| What is required |
Write again exactly the lines in the listing below, starting at the line with "This screenshot has height=510, width=1042." and ending at the line with "Task: Open the hamburger menu in the sidebar", both included. Pictures are not copied.

| Records supplied |
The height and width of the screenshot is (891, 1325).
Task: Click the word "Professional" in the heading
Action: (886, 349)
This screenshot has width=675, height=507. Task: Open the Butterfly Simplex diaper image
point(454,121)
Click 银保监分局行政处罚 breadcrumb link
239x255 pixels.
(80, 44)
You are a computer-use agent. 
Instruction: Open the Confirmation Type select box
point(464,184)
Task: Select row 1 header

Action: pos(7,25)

* * *

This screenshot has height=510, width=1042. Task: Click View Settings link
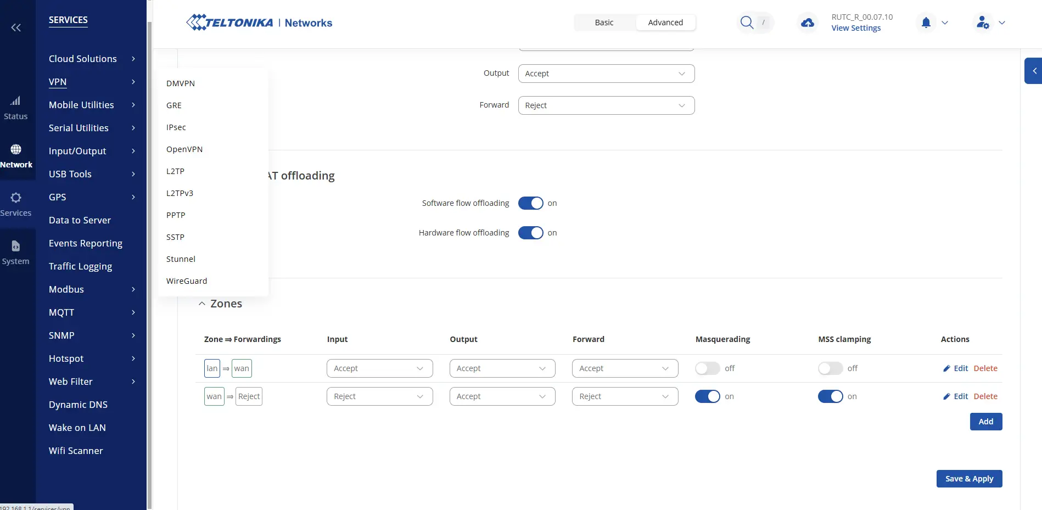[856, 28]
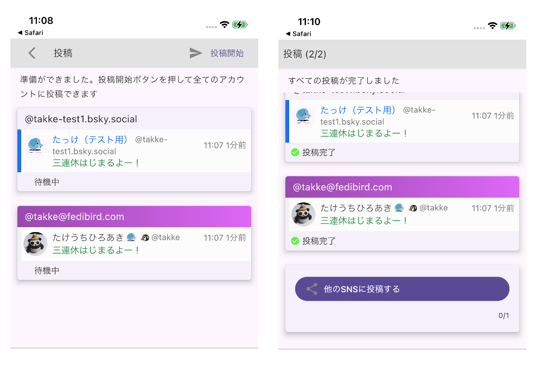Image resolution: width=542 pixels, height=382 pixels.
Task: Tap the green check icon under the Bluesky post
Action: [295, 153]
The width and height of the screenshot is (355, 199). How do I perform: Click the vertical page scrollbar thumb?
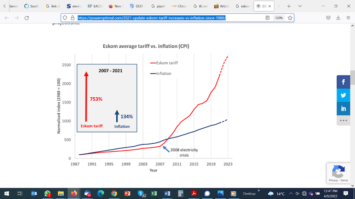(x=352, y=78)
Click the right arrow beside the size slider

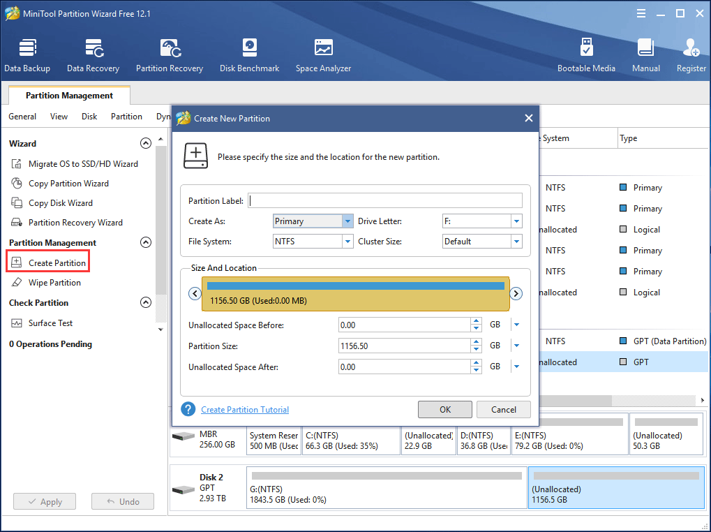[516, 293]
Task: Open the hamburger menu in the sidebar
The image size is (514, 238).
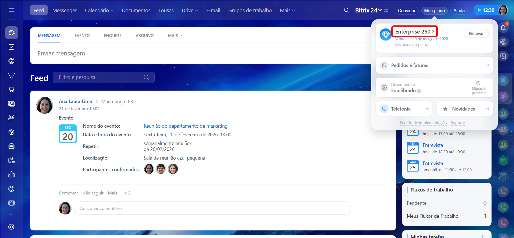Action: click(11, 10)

| Exercise solution |
This screenshot has height=510, width=1042. Task: Click View Settings link
[856, 28]
Image resolution: width=542 pixels, height=382 pixels.
Task: Tap the green check icon under the Bluesky post
Action: [295, 153]
The width and height of the screenshot is (355, 199). How do I perform: Click the vertical page scrollbar thumb?
(x=352, y=78)
Click the right arrow beside the size slider

[516, 293]
Task: Open the hamburger menu in the sidebar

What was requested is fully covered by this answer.